A walk with fastai2 - Vision - Study Group and Online Lectures Megathread

Hi,

I finally spot the problems that the function has (YAY!). As a summary if someone would like to implement it:

  1. Transforms on GPU are on batch so the shape of the tensor is like 4x3x244x244. In this specific case, the function should change values in the x[;,channel,None,None]. This is easily spot if you run dblock.summary(path) and see the last part when batch is built.
  2. It is necessary to input and output TensorImage for the function to work with the rest of batch transforms.

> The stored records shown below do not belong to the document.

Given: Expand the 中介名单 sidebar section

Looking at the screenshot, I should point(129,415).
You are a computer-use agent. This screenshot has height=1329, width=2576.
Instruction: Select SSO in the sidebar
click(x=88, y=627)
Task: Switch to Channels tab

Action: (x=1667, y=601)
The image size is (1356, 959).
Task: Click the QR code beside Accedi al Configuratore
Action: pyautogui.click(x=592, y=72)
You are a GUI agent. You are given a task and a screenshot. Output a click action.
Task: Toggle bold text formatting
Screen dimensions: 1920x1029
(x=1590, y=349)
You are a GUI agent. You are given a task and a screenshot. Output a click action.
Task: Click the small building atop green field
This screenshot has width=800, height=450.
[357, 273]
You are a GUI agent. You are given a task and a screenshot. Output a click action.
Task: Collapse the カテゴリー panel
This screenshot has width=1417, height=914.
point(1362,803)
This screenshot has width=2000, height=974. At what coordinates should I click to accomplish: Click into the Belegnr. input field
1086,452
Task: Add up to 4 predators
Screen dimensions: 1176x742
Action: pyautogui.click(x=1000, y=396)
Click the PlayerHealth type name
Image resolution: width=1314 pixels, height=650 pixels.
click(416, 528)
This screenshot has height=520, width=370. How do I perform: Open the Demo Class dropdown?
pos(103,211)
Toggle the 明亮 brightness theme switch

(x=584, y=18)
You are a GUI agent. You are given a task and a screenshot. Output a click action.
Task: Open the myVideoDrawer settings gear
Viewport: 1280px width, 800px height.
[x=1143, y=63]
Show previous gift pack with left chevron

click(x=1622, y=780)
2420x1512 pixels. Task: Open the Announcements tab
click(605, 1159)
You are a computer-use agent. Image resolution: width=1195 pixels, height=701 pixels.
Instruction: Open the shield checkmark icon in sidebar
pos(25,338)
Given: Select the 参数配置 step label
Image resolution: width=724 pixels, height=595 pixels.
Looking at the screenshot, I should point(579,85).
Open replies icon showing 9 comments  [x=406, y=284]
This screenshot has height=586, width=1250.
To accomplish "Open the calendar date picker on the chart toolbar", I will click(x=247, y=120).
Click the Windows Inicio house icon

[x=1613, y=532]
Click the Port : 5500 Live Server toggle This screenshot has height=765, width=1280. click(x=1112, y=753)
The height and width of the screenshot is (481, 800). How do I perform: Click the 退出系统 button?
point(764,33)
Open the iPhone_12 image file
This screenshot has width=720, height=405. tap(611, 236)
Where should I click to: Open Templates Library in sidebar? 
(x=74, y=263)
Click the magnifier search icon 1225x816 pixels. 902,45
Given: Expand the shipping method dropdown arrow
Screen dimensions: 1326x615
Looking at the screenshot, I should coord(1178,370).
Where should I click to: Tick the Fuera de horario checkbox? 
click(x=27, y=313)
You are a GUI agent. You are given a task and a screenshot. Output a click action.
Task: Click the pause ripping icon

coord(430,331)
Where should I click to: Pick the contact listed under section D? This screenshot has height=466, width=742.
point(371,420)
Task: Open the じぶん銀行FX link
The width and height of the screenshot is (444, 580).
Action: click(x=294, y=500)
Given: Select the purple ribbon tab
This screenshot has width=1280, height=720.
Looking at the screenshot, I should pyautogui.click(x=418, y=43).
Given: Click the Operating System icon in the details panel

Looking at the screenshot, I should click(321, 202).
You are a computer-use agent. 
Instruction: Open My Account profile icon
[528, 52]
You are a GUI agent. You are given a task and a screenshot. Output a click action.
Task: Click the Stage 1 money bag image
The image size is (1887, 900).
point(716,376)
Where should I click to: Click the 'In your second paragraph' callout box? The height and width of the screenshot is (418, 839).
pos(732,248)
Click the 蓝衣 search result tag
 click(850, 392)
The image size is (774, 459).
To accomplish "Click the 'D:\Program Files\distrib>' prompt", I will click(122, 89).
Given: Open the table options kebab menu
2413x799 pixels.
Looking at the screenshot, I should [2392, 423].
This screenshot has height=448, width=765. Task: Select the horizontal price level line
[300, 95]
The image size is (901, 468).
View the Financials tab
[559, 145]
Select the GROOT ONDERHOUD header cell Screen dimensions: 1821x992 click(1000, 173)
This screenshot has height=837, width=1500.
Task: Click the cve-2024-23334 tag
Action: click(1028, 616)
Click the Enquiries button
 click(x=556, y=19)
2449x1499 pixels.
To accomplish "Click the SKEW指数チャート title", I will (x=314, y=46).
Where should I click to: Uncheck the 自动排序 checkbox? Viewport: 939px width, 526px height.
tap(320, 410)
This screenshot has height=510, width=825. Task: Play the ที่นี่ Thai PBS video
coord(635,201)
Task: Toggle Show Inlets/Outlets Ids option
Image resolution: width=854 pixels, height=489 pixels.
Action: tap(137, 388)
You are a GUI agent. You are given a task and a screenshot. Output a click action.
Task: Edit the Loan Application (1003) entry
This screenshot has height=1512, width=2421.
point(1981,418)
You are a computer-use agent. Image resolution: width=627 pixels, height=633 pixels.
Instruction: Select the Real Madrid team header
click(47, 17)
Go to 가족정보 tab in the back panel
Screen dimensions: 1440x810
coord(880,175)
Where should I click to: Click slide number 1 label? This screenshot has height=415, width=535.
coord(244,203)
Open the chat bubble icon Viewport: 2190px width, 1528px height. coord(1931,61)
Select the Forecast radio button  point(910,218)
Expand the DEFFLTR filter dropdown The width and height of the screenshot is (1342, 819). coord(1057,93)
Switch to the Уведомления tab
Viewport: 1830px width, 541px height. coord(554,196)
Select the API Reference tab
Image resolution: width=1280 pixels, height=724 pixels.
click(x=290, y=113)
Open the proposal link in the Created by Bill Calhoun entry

The code if someone wants to use it:

@patch
def rgb_randomize(x:TensorImage, channel:int=None, thresh:float=0.3, p=0.5):
    "Randomize one of the channels of the input image"
    if channel is None: channel = np.random.randint(0, x.shape[1])
    x[:,channel,None,None] = torch.rand(x[:,channel,None,None].shape) * np.random.uniform(0, thresh)
    return TensorImage(x)
class rgb_transform(RandTransform):
    order=10
    def __init__(self, channel=None, thresh=0.3, p=0.5, **kwargs):
        super().__init__(p=p)
        self.channel,self.thresh,self.p = channel,thresh,p
    def encodes(self, x:TensorImage): return TensorImage(x).rgb_randomize(channel=self.channel,thresh=self.thresh, p=self.p )

Then you can instantiate it in your batch transforms like:
batch_tfms=[*aug_transforms(flip_vert=True), rgb_transform(thresh=0.99, p=1)]

And run Datablock as usual.

I would like to thank @sgugger for the infinite help on this. I will suggest a PR as soon as possible.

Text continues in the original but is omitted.